• Action item: Lines before the one holding "This screenshot has" are not wanted. Please copy that line and everything after it to the end of the records, exactly, skipping pictures.

________________

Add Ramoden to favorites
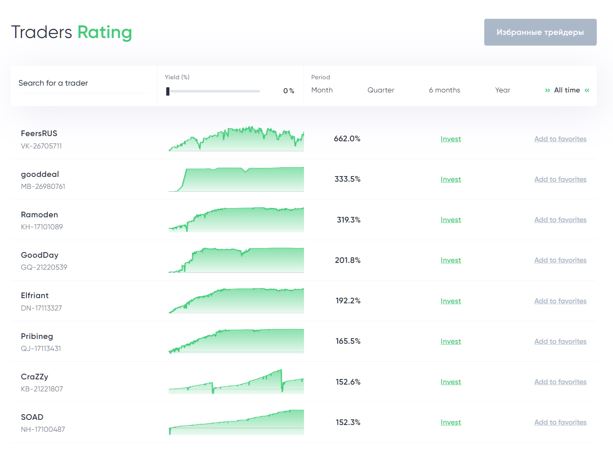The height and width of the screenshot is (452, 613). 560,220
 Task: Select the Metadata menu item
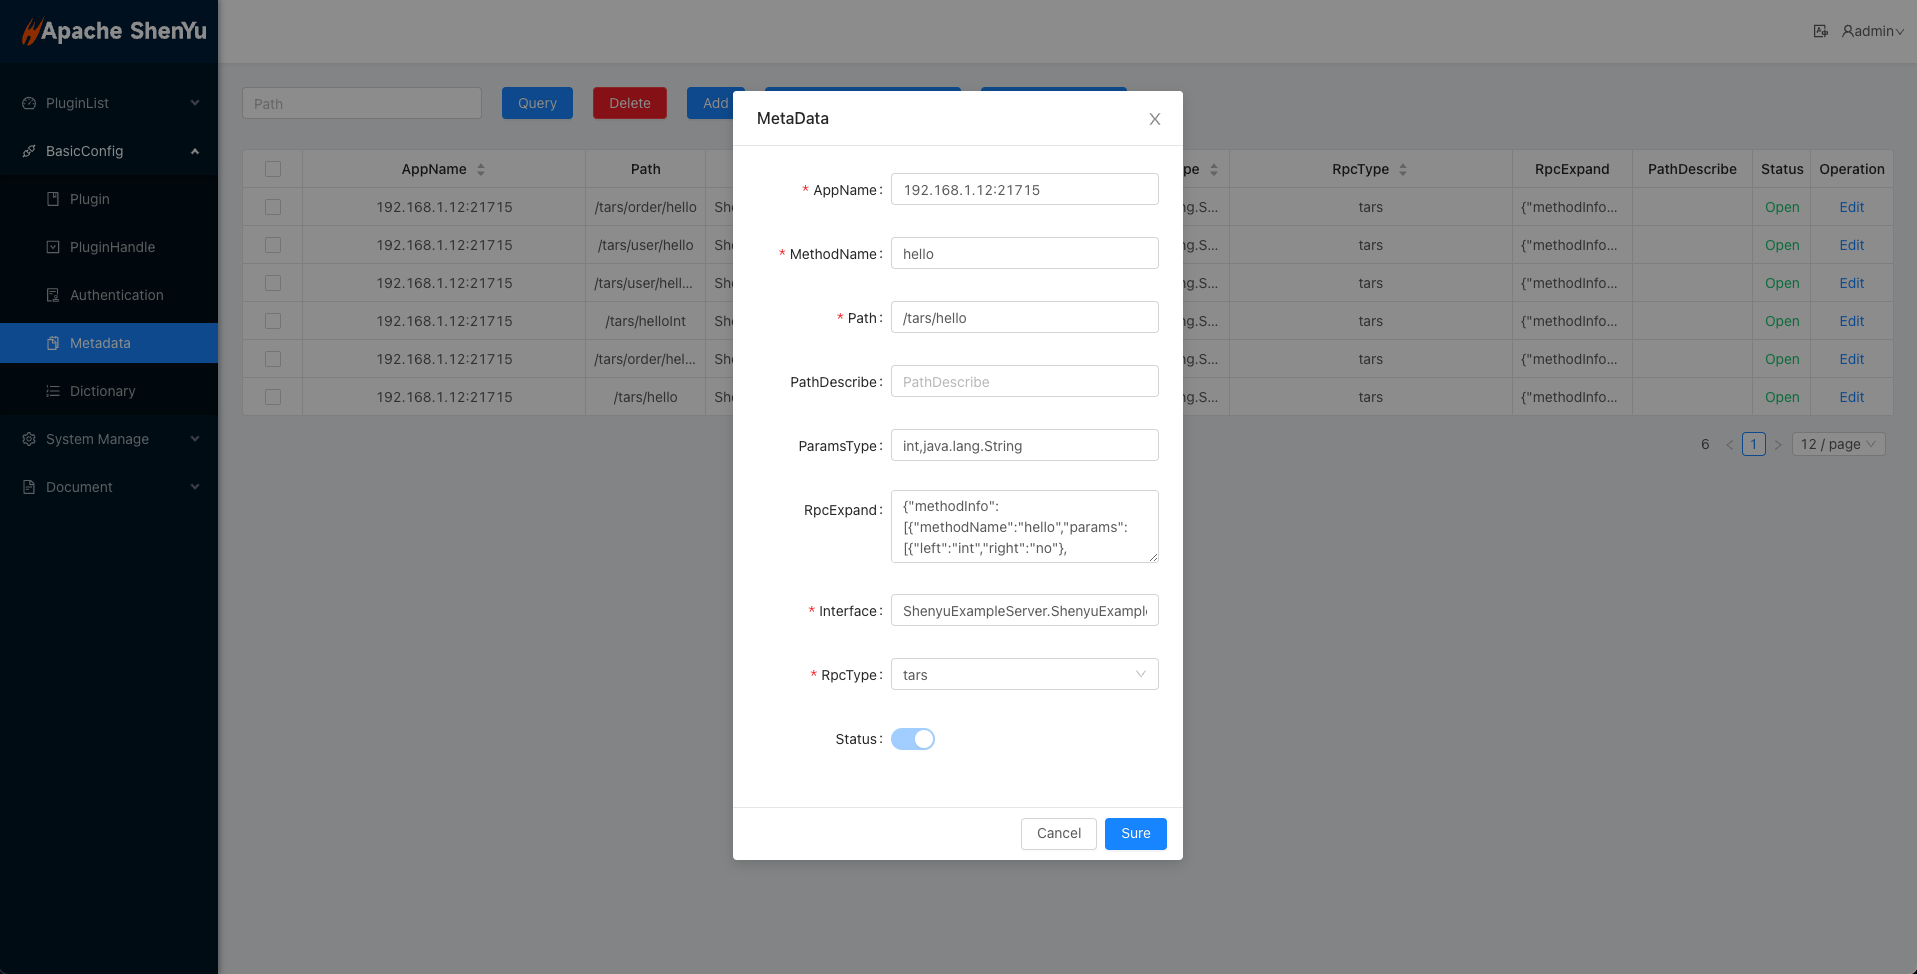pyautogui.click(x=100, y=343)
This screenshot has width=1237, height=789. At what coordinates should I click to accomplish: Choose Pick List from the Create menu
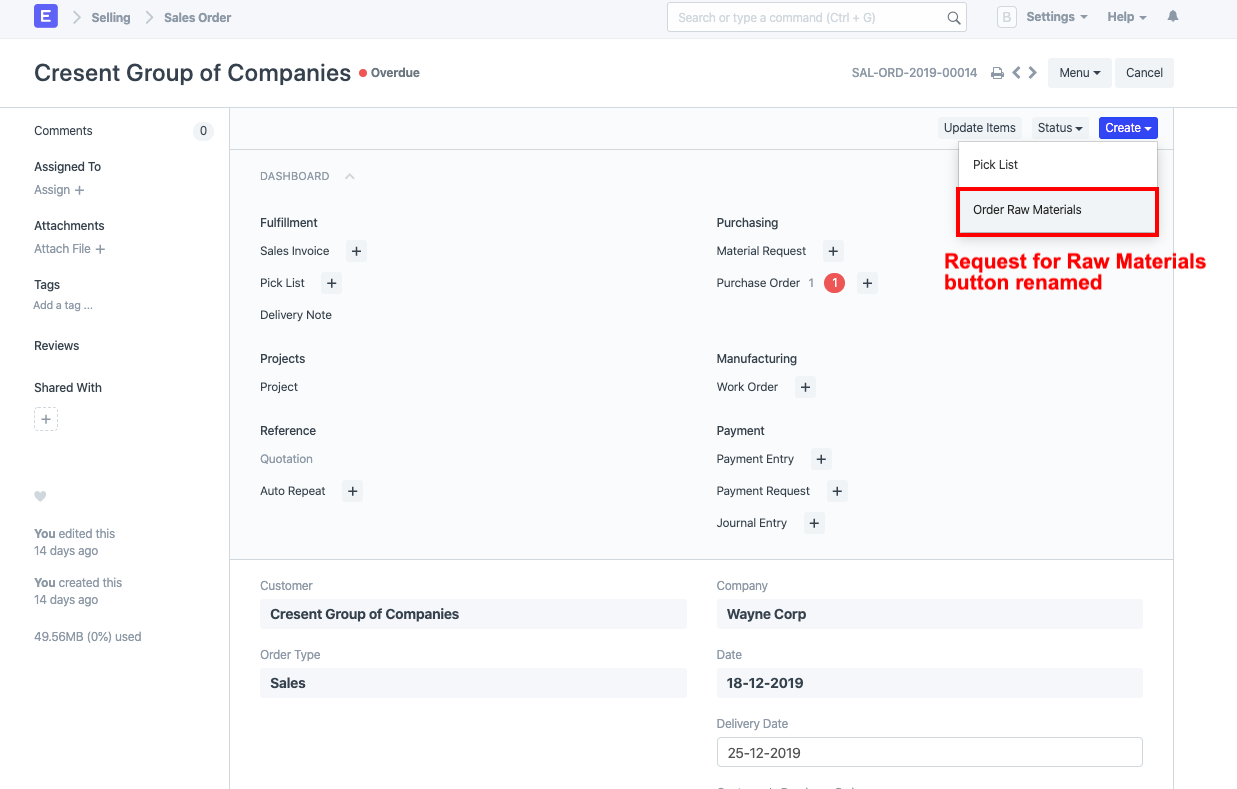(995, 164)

________________

• Final answer:
This screenshot has width=1237, height=789. At what coordinates should I click to accomplish: Choose Pick List from the Create menu
(995, 164)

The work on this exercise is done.